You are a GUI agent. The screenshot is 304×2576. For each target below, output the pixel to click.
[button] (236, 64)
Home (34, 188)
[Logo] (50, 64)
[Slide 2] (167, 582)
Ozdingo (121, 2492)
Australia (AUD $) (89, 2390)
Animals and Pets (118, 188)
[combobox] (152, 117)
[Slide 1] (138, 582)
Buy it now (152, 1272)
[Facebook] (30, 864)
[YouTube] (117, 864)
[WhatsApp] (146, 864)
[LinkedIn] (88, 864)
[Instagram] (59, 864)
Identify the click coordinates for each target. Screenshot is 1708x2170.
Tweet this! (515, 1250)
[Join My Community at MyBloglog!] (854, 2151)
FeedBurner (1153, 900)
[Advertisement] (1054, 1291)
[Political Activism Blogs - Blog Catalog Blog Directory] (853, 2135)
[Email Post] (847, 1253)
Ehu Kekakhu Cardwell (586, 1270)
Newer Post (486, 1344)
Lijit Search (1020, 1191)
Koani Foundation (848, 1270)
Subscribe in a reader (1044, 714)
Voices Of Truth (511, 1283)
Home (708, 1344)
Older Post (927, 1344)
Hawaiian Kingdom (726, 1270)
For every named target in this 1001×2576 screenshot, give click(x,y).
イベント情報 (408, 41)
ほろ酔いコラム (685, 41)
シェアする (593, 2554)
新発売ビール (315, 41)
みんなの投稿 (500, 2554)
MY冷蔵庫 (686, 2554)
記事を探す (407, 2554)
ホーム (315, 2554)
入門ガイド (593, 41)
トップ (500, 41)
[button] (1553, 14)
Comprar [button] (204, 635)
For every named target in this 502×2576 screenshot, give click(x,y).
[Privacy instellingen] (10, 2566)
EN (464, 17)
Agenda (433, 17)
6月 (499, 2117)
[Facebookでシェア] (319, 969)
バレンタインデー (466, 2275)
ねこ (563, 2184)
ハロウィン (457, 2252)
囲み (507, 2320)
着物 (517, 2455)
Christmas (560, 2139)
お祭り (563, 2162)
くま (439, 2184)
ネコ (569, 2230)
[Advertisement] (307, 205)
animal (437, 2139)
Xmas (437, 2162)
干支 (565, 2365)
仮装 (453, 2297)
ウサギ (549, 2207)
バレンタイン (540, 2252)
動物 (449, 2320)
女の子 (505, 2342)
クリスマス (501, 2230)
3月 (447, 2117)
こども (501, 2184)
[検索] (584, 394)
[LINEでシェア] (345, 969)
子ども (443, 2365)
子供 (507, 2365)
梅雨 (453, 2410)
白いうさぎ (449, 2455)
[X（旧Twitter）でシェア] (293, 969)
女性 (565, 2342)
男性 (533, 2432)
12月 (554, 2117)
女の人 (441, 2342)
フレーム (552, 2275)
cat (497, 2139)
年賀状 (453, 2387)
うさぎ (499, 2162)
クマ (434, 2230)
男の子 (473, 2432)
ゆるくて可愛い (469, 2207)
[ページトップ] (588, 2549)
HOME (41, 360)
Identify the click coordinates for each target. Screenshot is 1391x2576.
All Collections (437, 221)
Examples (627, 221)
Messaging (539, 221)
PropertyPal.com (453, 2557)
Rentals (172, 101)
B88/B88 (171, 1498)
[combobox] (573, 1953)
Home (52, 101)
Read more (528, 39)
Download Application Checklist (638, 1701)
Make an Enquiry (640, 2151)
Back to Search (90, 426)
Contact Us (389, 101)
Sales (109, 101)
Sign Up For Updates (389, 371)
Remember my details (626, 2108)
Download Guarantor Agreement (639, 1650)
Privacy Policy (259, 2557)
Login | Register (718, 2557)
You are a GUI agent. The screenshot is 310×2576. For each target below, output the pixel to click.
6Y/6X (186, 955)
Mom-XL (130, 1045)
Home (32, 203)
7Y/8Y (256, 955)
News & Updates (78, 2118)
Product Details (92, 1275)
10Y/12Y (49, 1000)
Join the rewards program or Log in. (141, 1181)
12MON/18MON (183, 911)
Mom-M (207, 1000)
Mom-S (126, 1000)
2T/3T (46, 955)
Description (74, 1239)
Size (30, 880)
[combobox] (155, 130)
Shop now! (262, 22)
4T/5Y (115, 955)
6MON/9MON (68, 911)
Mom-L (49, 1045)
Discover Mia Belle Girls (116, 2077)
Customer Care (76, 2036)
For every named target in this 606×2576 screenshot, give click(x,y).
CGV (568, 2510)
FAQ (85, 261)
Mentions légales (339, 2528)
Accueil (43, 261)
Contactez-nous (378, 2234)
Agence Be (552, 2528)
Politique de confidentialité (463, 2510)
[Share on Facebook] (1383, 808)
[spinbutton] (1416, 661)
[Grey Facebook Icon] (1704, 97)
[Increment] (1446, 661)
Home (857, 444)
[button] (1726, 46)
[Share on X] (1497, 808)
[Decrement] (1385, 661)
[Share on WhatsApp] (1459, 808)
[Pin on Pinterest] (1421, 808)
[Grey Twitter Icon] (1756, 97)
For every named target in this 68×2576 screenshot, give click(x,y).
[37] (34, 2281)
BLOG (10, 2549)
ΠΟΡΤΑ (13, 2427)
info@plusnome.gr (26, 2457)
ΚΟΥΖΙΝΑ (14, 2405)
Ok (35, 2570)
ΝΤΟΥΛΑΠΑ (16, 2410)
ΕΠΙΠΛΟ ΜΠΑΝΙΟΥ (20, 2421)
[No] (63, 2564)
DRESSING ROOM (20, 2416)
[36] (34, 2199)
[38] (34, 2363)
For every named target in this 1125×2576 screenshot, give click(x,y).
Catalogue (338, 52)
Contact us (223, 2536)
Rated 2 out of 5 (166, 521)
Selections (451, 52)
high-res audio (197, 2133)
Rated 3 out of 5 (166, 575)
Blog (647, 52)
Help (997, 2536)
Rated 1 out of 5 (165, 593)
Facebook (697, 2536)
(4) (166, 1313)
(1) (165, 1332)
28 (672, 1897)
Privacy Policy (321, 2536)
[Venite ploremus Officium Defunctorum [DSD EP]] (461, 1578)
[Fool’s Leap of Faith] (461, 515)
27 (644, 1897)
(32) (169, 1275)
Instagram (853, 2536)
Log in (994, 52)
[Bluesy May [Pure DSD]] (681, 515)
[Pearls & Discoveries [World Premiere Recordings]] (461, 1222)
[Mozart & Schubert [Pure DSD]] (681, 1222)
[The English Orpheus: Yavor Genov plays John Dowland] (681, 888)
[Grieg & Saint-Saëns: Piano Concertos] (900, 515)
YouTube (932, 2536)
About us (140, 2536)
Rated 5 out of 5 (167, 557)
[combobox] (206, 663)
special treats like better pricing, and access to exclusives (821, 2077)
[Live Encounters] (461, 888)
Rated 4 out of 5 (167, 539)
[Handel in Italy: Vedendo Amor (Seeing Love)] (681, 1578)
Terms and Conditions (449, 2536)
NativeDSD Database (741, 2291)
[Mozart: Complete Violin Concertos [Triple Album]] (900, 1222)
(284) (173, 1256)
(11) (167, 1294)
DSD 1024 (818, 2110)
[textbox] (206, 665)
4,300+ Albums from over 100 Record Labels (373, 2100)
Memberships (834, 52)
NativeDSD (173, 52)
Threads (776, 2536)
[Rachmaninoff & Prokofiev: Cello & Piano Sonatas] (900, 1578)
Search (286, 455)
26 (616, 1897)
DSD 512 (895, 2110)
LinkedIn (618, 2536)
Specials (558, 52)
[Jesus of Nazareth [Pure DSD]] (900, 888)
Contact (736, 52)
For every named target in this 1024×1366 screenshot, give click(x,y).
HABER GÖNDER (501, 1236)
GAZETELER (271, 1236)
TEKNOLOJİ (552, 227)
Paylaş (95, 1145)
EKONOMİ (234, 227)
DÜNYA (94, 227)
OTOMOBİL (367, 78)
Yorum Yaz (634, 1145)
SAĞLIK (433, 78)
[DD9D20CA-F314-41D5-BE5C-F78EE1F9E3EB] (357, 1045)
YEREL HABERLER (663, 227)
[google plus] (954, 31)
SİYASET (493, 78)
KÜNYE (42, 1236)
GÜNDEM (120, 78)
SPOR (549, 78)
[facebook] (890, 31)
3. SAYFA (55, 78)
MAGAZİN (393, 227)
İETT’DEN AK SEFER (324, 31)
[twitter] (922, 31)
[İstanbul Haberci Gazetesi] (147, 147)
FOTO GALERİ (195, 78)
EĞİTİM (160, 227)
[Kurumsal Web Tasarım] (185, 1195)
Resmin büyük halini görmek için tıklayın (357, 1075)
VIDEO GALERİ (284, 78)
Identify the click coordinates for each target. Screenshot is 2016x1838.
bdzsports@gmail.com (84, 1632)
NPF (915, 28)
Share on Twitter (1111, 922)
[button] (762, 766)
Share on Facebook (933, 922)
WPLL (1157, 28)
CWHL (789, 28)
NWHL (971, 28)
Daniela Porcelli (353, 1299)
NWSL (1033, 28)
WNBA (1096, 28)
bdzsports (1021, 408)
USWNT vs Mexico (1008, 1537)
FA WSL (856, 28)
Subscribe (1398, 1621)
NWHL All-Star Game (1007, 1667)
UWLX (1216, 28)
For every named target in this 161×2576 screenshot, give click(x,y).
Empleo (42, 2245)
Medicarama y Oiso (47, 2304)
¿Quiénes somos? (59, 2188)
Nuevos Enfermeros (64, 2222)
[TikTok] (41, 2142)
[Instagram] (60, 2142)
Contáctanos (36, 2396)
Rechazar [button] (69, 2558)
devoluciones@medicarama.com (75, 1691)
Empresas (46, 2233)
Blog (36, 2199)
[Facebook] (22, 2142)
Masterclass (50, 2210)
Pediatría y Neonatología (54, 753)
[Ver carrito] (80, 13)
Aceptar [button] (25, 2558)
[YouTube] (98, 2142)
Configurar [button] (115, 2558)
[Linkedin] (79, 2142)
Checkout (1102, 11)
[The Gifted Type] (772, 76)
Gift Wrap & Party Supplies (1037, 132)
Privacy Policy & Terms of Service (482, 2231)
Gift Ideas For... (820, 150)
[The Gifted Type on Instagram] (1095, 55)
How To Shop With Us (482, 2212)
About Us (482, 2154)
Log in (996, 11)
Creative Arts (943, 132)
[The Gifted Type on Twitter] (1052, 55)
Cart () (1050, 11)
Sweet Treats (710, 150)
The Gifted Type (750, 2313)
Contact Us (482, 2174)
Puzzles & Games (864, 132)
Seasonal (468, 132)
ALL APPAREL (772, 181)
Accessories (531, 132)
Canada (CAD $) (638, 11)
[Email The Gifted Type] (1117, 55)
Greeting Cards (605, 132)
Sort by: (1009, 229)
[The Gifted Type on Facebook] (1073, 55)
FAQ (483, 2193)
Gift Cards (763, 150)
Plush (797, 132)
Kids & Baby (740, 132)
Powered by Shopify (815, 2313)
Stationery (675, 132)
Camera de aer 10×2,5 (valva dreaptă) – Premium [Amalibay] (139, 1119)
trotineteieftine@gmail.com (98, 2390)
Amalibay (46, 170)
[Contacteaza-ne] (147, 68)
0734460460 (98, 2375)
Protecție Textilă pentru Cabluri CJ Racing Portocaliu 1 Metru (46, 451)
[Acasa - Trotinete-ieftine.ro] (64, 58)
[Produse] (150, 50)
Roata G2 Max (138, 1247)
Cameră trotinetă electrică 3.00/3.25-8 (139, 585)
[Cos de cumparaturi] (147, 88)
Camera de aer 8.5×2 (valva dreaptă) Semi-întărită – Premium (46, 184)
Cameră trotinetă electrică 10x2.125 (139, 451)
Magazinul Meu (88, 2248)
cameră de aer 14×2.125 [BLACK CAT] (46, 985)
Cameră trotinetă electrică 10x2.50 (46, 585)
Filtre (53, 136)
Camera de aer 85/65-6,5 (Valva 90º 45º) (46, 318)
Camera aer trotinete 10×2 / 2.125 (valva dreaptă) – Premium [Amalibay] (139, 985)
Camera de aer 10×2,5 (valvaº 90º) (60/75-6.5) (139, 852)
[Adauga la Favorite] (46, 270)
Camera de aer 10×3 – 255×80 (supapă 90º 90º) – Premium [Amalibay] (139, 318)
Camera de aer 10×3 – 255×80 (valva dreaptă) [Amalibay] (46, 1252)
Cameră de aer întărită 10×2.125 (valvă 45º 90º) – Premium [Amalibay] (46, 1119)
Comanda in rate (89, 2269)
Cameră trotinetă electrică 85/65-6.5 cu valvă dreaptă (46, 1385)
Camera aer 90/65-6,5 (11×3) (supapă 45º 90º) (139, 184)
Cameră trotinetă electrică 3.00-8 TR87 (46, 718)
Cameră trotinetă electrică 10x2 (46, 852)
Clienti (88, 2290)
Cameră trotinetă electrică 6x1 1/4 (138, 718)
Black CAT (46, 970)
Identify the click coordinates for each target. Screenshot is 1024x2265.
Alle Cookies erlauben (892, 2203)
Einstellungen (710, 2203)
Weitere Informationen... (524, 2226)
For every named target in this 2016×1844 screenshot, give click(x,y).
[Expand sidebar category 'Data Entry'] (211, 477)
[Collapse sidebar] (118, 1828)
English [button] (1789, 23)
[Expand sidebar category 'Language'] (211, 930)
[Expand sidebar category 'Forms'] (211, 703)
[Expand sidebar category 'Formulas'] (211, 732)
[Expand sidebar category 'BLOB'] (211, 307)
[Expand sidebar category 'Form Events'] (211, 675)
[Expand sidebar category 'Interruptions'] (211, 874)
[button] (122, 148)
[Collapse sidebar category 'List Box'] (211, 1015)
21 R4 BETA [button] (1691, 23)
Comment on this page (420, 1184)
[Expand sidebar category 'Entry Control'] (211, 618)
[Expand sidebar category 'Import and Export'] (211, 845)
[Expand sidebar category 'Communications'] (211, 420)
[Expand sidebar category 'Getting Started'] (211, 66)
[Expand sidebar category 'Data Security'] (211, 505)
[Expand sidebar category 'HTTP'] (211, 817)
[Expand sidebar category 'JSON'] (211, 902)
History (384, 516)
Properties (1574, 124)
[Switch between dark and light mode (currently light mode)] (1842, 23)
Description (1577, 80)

Assignment ▸ Your answer must consist solely of the lines above between the line holding "[button] (1553, 14)" and the line holding "[Share on Facebook] (1383, 808)", inclusive, copied exactly.

Answer below ▸
[button] (1553, 14)
Comprar [button] (204, 635)
For every named target in this 502×2576 screenshot, give click(x,y).
[Privacy instellingen] (10, 2566)
EN (464, 17)
Agenda (433, 17)
6月 (499, 2117)
[Facebookでシェア] (319, 969)
バレンタインデー (466, 2275)
ねこ (563, 2184)
ハロウィン (457, 2252)
囲み (507, 2320)
着物 (517, 2455)
Christmas (560, 2139)
お祭り (563, 2162)
くま (439, 2184)
ネコ (569, 2230)
[Advertisement] (307, 205)
animal (437, 2139)
Xmas (437, 2162)
干支 (565, 2365)
仮装 (453, 2297)
ウサギ (549, 2207)
バレンタイン (540, 2252)
動物 (449, 2320)
女の子 (505, 2342)
クリスマス (501, 2230)
3月 (447, 2117)
こども (501, 2184)
[検索] (584, 394)
[LINEでシェア] (345, 969)
子ども (443, 2365)
子供 (507, 2365)
梅雨 (453, 2410)
白いうさぎ (449, 2455)
[X（旧Twitter）でシェア] (293, 969)
女性 (565, 2342)
男性 (533, 2432)
12月 (554, 2117)
女の人 (441, 2342)
フレーム (552, 2275)
cat (497, 2139)
年賀状 (453, 2387)
うさぎ (499, 2162)
クマ (434, 2230)
男の子 (473, 2432)
ゆるくて可愛い (469, 2207)
[ページトップ] (588, 2549)
HOME (41, 360)
Identify the click coordinates for each target. Screenshot is 1391x2576.
All Collections (437, 221)
Examples (627, 221)
Messaging (539, 221)
PropertyPal.com (453, 2557)
Rentals (172, 101)
B88/B88 (171, 1498)
[combobox] (573, 1953)
Home (52, 101)
Read more (528, 39)
Download Application Checklist (638, 1701)
Make an Enquiry (640, 2151)
Back to Search (90, 426)
Contact Us (389, 101)
Sales (109, 101)
Sign Up For Updates (389, 371)
Remember my details (626, 2108)
Download Guarantor Agreement (639, 1650)
Privacy Policy (259, 2557)
Login | Register (718, 2557)
You are a GUI agent. The screenshot is 310×2576. For each target below, output the pixel to click.
6Y/6X (186, 955)
Mom-XL (130, 1045)
Home (32, 203)
7Y/8Y (256, 955)
News & Updates (78, 2118)
Product Details (92, 1275)
10Y/12Y (49, 1000)
Join the rewards program or Log in. (141, 1181)
12MON/18MON (183, 911)
Mom-M (207, 1000)
Mom-S (126, 1000)
2T/3T (46, 955)
Description (74, 1239)
Size (30, 880)
[combobox] (155, 130)
Shop now! (262, 22)
4T/5Y (115, 955)
6MON/9MON (68, 911)
Mom-L (49, 1045)
Discover Mia Belle Girls (116, 2077)
Customer Care (76, 2036)
For every named target in this 606×2576 screenshot, give click(x,y).
CGV (568, 2510)
FAQ (85, 261)
Mentions légales (339, 2528)
Accueil (43, 261)
Contactez-nous (378, 2234)
Agence Be (552, 2528)
Politique de confidentialité (463, 2510)
[Share on Facebook] (1383, 808)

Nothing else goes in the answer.